Cette jeune femme, originaire du Soudan, vivait à Paris dans les années 1890.
Il n'y a, à ma connaissance qu'un seul témoignage historique sur son existence, c'est le récit du colonel Baratier, qui dans ses mémoires raconte sa rencontre avec elle alors qu'il était jeune officier au Congo en novembre 1896.
Il faisait partie de l'expédition du colonel Machand qui se préparait à rejoindre le Soudan et la vallée du Nil.
Voici ce qu'il en dit, avec sa délicatesse de militaire colonial de l'époque:
Il pleuvait. C'est peu de dire qu'il pleuvait; l'eau tombait comme elle ne tombe que dans les pays tropicaux, en cataractes.
(...)
Assis sous la véranda, je regardais la pluie, quand, derrière ce voile, j'aperçus quelque chose de bizarre qui se mouvait sur le sentier conduisant de la rivière au poste.
On eût dit un sac en marche ; un sac surmonté d'une étrange coiffure... Au sommet de la côte, en prenant pied sur le plateau, le sac se redressa, un coup de vent le plaqua sur des formes humaines... Je me frottai les yeux, je n'en croyais pas ma vue.
J'avais devant moi une silhouette de femme ! Une femme vêtue à l'européenne! Cette coiffure était un chapeau! Un chapeau de
paille fleuri !
A quelques mètres de ma case, la tête apparut; ce n'était qu'une négresse! Mais une négresse dans cet attirail? D'où sortait-elle? Où allait-elle?
Une lumière illumina subitement mon ahurissement. J'avais devant moi la princesse Marie-Thérèse Tchibinda.
J'avais oublié absolument que son arrivée nous était annoncée depuis deux mois par dépêche ministérielle. Marchand m'avait fait part de cette surprenante nouvelle. Le ministre des colonies nous envoyait « une femme politique », fille du sultan du Dar-
Banda, qui désirait être replacée sur le trône, d'où une razzia l'avait enlevée jadis. Nous nous étions même demandé si nous n'étions pas l'objet d'une mystifîcation ; le Dar-Banda avait été conquis par le sultan Rafaï, et le trône en question s'était écroulé depuis longtemps.
Je constatais l'authenticité de la dépêche, en même temps que l'existence de la femme politique !

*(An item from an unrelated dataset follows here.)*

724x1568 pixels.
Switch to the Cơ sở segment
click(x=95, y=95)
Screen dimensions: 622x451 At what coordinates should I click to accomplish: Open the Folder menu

Pauvre princesse ! Elle avait dû passer à gué la Comba grossie par la tornade ; sa jupe d'indienne, des épaules aux pieds, collait sur son corps, le chapeau garni de fleurs ruisselait, n'avait plus forme de chapeau, les roses pendaient tout autour lamentablement ; ce n'était plus une femme, c'était une cascade !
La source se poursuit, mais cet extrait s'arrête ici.